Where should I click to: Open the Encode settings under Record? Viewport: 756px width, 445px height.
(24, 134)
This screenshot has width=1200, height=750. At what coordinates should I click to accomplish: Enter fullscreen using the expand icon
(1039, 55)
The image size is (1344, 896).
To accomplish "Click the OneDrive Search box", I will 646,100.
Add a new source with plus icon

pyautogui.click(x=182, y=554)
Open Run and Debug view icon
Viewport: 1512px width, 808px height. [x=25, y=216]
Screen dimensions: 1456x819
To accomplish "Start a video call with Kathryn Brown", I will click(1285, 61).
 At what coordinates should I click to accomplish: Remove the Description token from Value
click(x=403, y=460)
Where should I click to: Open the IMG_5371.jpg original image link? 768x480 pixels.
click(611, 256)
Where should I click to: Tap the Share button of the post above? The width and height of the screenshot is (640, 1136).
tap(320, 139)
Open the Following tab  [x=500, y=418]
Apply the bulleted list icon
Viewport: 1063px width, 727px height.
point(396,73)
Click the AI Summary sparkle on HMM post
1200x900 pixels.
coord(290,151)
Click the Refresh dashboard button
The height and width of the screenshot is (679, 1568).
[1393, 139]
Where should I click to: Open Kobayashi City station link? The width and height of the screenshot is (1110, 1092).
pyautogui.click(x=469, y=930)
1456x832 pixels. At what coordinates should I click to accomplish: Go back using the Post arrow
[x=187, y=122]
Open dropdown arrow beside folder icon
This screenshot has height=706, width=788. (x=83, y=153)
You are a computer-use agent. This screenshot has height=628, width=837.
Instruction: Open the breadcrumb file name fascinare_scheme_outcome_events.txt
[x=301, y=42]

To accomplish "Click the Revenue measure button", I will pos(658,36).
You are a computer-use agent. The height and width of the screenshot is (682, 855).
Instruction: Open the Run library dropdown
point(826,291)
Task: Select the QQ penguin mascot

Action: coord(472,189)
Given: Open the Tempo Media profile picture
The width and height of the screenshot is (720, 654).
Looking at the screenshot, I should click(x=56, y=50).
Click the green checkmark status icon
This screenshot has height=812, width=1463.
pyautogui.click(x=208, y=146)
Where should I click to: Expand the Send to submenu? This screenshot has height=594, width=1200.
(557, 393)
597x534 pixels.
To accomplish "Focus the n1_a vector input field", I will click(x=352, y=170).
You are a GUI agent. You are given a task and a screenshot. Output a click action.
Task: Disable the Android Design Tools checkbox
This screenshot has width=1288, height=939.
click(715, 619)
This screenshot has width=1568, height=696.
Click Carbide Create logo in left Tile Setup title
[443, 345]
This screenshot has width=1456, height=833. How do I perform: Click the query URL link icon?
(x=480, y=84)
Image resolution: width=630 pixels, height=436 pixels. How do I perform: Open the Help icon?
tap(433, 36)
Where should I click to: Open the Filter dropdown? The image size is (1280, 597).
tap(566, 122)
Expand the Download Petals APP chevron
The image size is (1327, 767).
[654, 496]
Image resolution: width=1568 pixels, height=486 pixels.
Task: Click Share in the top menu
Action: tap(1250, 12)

------------------------

Exercise objective
Return the lines exactly as they appear, starting with the line that contains "Where should I click to: Open the Filter" and continuing through the last of the lines.

Correct answer
Where should I click to: Open the Filter dropdown? The image size is (1280, 597).
tap(566, 122)
Expand the Download Petals APP chevron
The image size is (1327, 767).
[654, 496]
Image resolution: width=1568 pixels, height=486 pixels.
Task: Click Share in the top menu
Action: tap(1250, 12)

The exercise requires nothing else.